The spokesperson described the rulings and sentences as a strong deterrent to similar piracy activities, adding that the case is significant in the context of Customs enforcement against Internet piracy.

Customs will continue striving to combat Internet piracy and maintain close collaboration with the copyright owners. Upon detection of suspicious infringing activities or receipt of related complaints, Customs will contact the related copyright owners promptly to confirm whether there is criminal copyright infringement and take appropriate actions.

Customs reminds members of the public that copyright infringement and conspiracy to defraud are serious criminal offences. Under the Copyright Ordinance, a person commits an offence if the person, for the purpose of a circumvention business, or in the course of a circumvention business, sells or let for hire a relevant device, or provides relevant service in order to allow circumventing an effective technological measure which has been applied in relation to a copyright work. Offenders are liable on conviction to a maximum penalty of a fine of HK$500,000 (€53,600) and imprisonment for four years.
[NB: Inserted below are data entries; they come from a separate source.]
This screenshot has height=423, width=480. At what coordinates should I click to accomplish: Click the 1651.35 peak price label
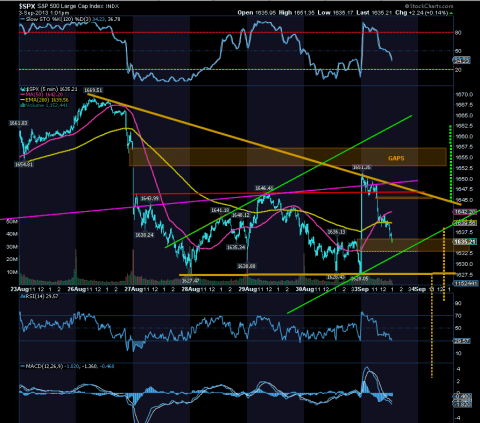pos(362,167)
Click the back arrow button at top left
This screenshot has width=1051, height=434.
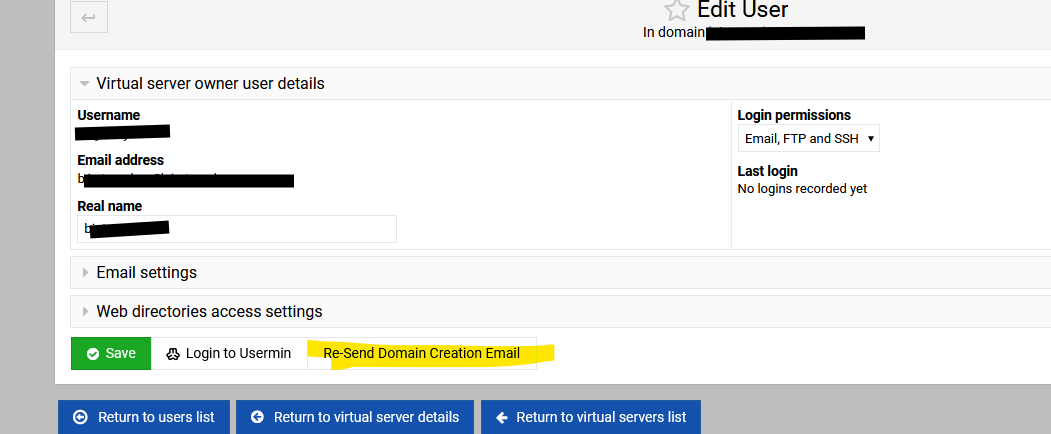click(89, 16)
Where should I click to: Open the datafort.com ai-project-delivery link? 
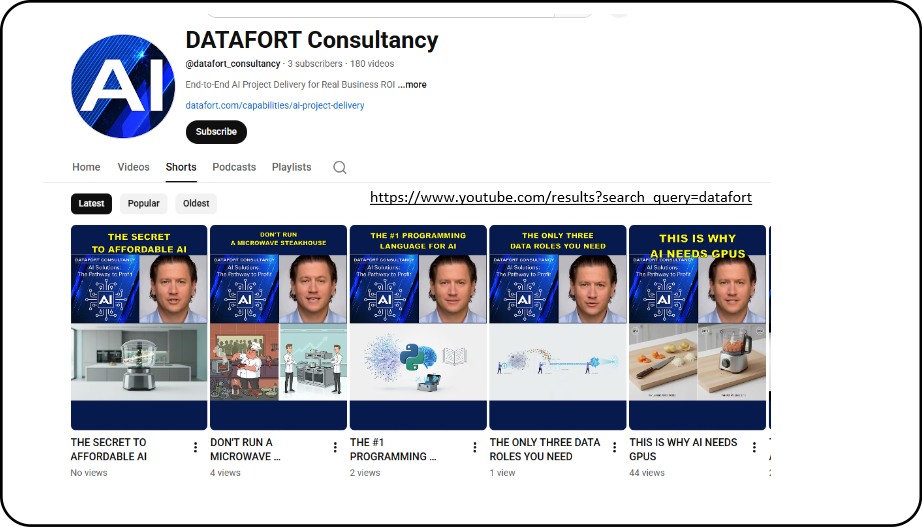click(x=275, y=105)
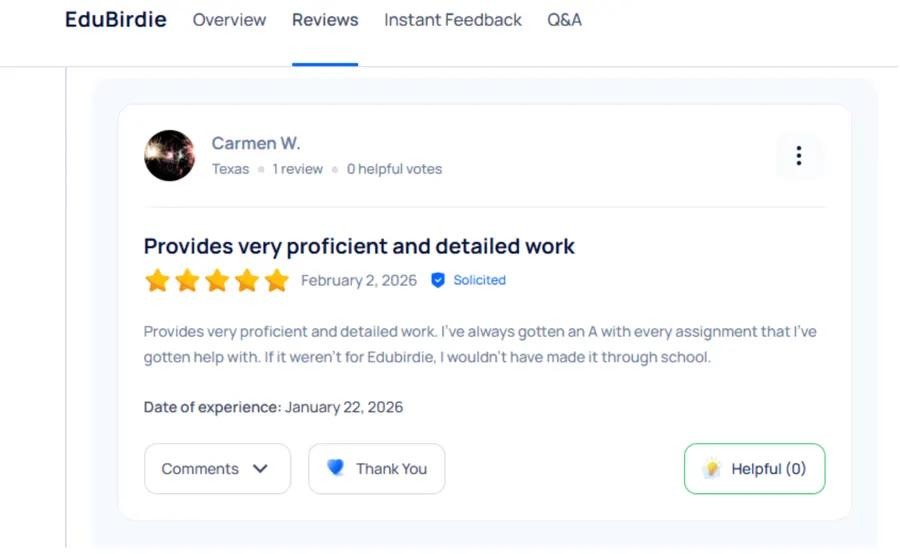Click the EduBirdie brand title
The image size is (900, 554).
click(x=116, y=20)
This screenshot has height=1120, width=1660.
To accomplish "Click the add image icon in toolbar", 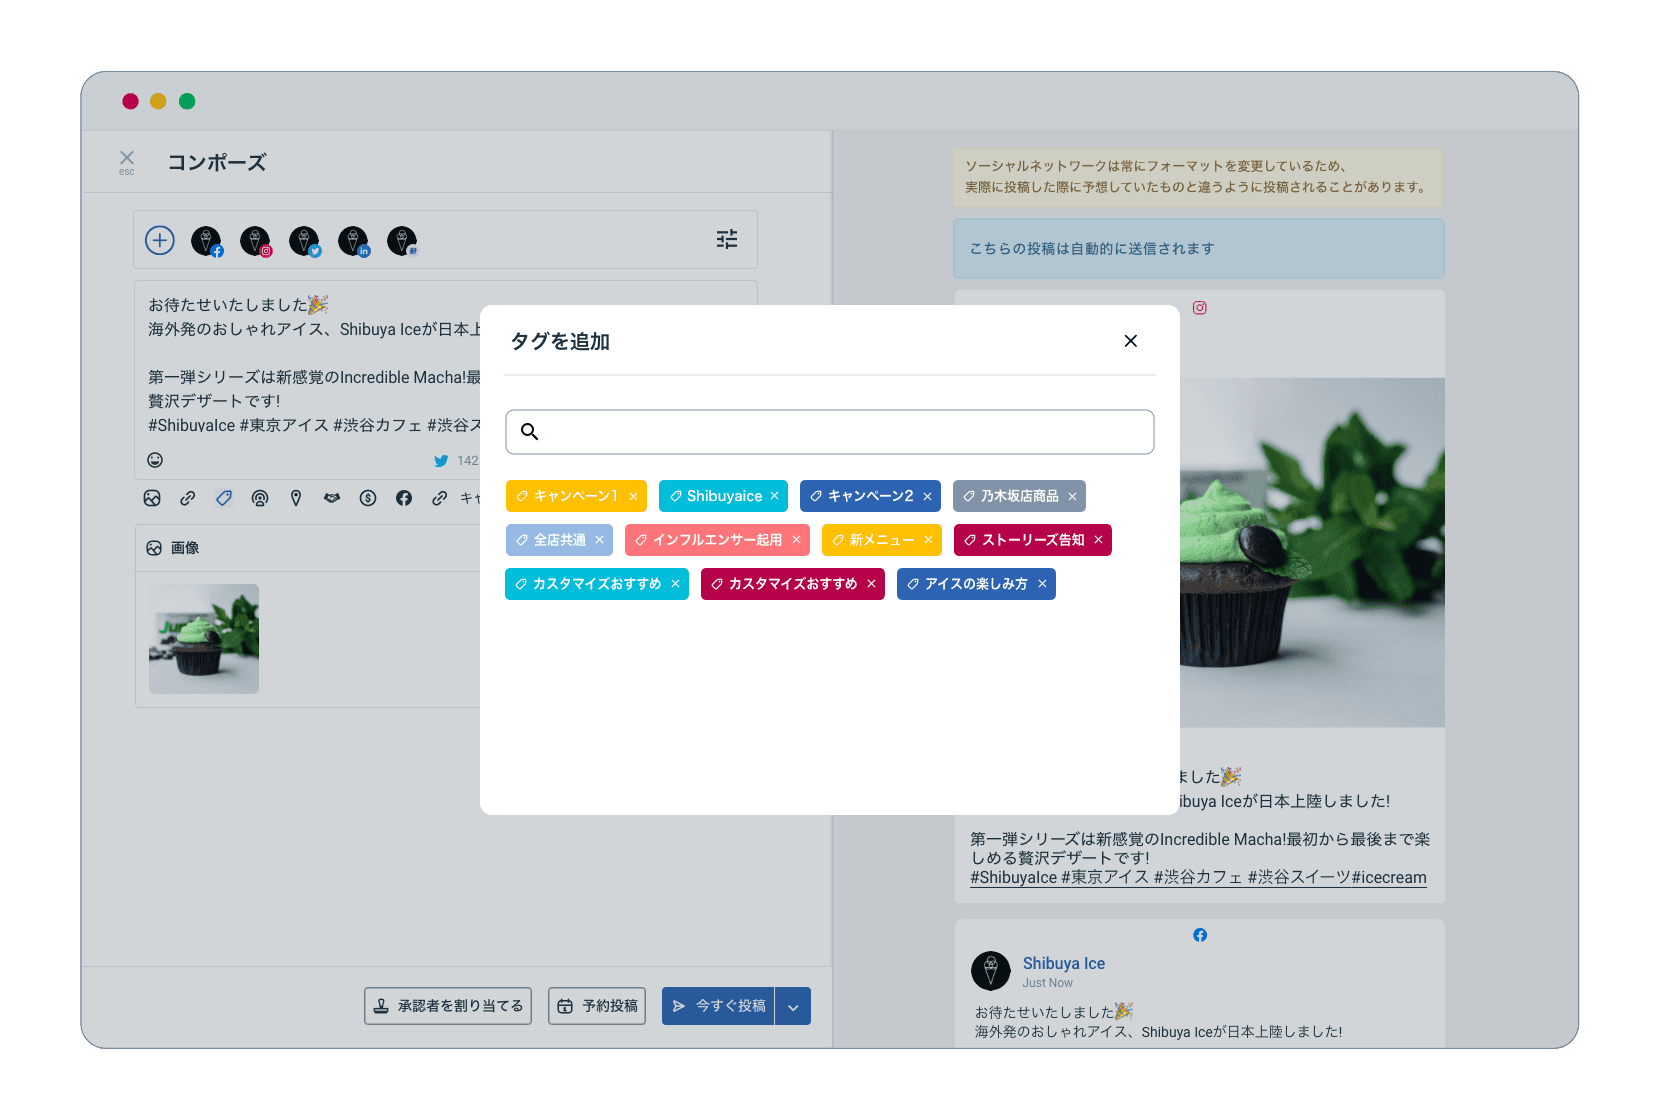I will point(152,498).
Under the Crimes Ordinance, any person convicted of the offence of conspiracy to defraud shall be liable to a maximum penalty of imprisonment for 14 years.

The ISDs, branded as the Maige TV Box, were being sold to consumers for HK$2,200 (including first 12 months subscription) and provided illegal access to hundreds of live TV channels and movies, including channels belonging to PCCW, TVB, BBC, HBO, NBA and many other international channels.

“We congratulate Customs and the Hong Kong Police on the successful outcome of this enforcement action,” said John Medeiros, CASBAA Chief Policy Officer. “They uncovered a criminal fact pattern and acted upon it decisively. This type of crime heaps huge illicit profits into the pockets of criminal syndicates behind the manufacture and sale of ISDs, as well as the retransmission of the unauthorised content. Live sports channels, TV series and other premium broadcasting content is being stripped of value by the inundation of ISD boxes which provide illegal access to television programming. We are happy that Customs and the Police are helping to stem that tide.”

“ISDs with preloaded applications are readily available in many electronic outlets in Hong Kong with sales teams implying to consumers that the TV channels and movies available on the TV boxes are legal and the ‘very cheap’ service they sell will last indefinitely,” added Neil Gane, the General Manager of the recently launched CASBAA Coalition Against Piracy (CAP). “Today’s judicial outcome has provided clarification for those who buy and sell ISDs – TV boxes with applications allowing access to illicit TV channels and movies are illegal”.

TVB and PCCW, local operators whose content was among those illegally transmitted on the Maige boxes, also saluted the outcome. “The TV industry in Hong Kong has suffered a huge loss of revenue due to ISD piracy for many years,” said Desmond Chan, Deputy General Manager (Legal & International Operations) for Television Broadcasts Limited. “This is the first successful case on ISDs in Hong Kong. It should send a deterrent message to those engaged in the illicit ISD business. The TV industry will continue to support the Government’s law enforcement actions. We believe that Customs will soon step up their efforts in sweeping the local market and work more closely with overseas law enforcement agencies to crack down on ISD activities.”

TVB and PCCW are both members of the CASBAA Coalition Against Piracy (CAP), which also includes other leading video content creators and distributors in Asia including: beIN Asia Pacific, CASBAA, Walt Disney Studios Motion Pictures, FOX Networks Group, HBO Asia, NBCUniversal, Premier League, Turner Asia Pacific, A&E Networks, Astro, BBC Worldwide, Cignal, Media Partners Asia, National Basketball Association (NBA), Singtel, Sony Pictures Television Networks Asia, True Visions, TV5MONDE, and Viacom International Media Networks.

CASBAA urges consumers to acquire their TV content from legal sources, and notes that purchasing and using some TV boxes could engage the consumer in illegal acts, depending on the internal workings of the box. The best guarantee of legality is subscribing to authorised TV services that provide high-quality programme signals.